Dalam sebuah hadis, Rasulullah Muhammad Saw bersabda bahwa, “Shalat adalah mi‘raj-nya mu‘minin.” Istilah mi‘raj di sini secara spesifik dihubungkan dengan peristiwa isra-mi‘raj Nabi Saw pada tanggal 27 Rajab tahun ketiga belas dari Nubuwwah, saat beliau berusia 53 tahun. Peristiwa isra, yang artinya perjalanan malam, adalah peristiwa diperjalankannya Nabi Saw secara horizontal dari Masjidil Haram Mekkah ke Masjidil Aqsha Yerussalem (lihat Al-Isra [17]: 1). Dan peristiwa mi’raj adalah peristiwa diperjalankannya beliau Saw secara vertikal dari Masjidil Aqsha naik ke Sidratul Muntaha. Di tempat tertinggi ini secara khusus Nabi Saw menerima perintah kewajiban menjalankan ibadah shalat bagi beliau Saw beserta umatnya sebanyak 5 kali (17 rakaat) dalam sehari semalamnya.
Secara umum, makna mi‘raj dalam hadis tersebut dihubungkan dengan “tangga” spiritual, yakni suatu perangkat ibadah yang dapat menaikkan derajat si mu‘min menjadi lebih dekat kepada Rabb-nya. Maka, di dalam kata shalat tersirat suatu dinamika atau proses perjalanan yang sifatnya menaik (‘uruj), dan secara eksplisit bentuk ibadah shalat yang dicontohkan Nabi Saw mengisyaratkan adanya perubahan bertahap dari suatu state ke state yang lain secara tertib. Serangkaian kalimah takbir yang diucapkan dalam ibadah shalat menunjukkan suatu proses kenaikan (mi‘raj) bertahap. Takbir sebagai ungkapan yang menyatakan suatu proses naik, tercermin pada saat Nabi Saw sedang mendaki sebuah bukit, di sana beliau Saw mendzikirkan kalimat takbir. Berbeda dengan ketika Nabi Saw sedang turun dari sebuah bukit, maka beliau mendzikirkan kalimat tasbih. Dalam 17 rakaat pada lima waktu shalat wajib, diucapkan 94 kali takbir pokok yang membatasi setiap bentuk sikap (state) dalam shalat. Berarti dalam sehari semalam seharusnya terjadi minimal 94 kali kenaikan derajat kedekatan dengan Allah Swt.

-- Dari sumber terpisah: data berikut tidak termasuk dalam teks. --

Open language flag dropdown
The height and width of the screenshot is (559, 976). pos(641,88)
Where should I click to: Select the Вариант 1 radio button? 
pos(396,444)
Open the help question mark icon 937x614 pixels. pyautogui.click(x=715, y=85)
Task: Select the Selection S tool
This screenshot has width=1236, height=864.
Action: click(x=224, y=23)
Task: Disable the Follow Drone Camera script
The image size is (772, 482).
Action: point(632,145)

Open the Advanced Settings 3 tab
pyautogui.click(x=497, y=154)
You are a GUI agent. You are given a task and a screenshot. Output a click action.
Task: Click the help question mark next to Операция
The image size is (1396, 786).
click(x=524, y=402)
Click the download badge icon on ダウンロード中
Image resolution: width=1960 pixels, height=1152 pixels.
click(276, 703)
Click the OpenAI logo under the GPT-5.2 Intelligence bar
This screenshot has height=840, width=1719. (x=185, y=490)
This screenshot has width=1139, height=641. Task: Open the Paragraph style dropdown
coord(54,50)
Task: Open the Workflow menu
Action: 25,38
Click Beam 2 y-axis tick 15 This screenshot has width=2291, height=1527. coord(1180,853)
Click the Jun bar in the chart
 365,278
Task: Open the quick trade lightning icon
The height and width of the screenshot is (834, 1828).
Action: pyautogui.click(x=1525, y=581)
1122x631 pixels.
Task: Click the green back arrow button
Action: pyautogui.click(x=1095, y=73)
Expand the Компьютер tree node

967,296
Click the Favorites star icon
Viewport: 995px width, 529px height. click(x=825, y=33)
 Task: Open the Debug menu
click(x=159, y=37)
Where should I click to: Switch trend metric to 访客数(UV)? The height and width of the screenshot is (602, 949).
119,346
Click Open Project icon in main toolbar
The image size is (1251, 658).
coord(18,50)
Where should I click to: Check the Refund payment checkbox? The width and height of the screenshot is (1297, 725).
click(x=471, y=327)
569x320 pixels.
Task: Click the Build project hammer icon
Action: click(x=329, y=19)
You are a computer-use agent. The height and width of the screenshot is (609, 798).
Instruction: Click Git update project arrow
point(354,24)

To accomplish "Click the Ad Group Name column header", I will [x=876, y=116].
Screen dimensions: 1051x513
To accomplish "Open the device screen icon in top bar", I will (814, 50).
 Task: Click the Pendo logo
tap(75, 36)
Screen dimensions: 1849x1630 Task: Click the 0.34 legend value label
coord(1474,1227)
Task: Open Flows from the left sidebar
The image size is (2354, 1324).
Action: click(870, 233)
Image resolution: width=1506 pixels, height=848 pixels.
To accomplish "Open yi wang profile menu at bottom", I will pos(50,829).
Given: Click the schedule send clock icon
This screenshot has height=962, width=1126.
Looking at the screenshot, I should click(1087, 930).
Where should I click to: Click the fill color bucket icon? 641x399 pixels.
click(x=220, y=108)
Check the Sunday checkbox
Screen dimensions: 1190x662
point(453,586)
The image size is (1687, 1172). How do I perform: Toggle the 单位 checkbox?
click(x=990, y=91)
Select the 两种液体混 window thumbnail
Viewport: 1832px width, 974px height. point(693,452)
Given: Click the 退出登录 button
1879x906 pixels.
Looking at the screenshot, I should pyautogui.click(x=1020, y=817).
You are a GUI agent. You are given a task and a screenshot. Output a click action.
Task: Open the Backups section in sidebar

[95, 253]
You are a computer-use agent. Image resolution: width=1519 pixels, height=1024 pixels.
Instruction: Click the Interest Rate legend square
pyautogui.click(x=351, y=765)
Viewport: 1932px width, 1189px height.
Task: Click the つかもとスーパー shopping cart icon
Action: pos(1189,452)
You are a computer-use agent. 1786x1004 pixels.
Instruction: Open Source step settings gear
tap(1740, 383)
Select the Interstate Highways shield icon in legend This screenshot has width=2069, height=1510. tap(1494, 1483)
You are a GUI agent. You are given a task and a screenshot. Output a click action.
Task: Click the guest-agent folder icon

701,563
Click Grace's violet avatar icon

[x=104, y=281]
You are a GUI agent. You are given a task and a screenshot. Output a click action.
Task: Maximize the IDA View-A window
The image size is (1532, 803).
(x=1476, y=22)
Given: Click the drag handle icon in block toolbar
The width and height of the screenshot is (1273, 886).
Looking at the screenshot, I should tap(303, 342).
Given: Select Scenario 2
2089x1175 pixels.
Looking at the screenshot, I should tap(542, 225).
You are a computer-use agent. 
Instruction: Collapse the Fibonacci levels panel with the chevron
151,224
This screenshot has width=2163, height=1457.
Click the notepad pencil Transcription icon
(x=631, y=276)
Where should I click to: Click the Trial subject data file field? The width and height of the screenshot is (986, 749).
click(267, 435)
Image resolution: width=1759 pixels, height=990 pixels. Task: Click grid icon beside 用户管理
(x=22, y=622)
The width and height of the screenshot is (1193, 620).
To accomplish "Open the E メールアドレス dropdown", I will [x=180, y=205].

Istilah shalat melampaui dari sekadar nama suatu ibadah mahdlah terpenting di dalam agama Islam. Makna spiritual dari kata shalat mencerminkan suatu proses “pengorbitan” setiap ciptaan Allah. Secara spesifik terhadap poros dari suatu amr Allah Swt . Ini diisyaratkan oleh An-Nûr [24]: 41,
“Tidakkah engkau mengetahui bahwa sesungguhnya bertasbih kepada Allah siapa pun yang ada di petala langit dan bumi, dan burung dengan mengembangkan sayapnya. Sungguh setiap sesuatu mengetahui cara shalatnya dan cara tasbihnya masing-masing. Dan Allah Maha Mengetahui terhadap apa yang mereka kerjakan.” (QS An-Nuur [24] : 41 )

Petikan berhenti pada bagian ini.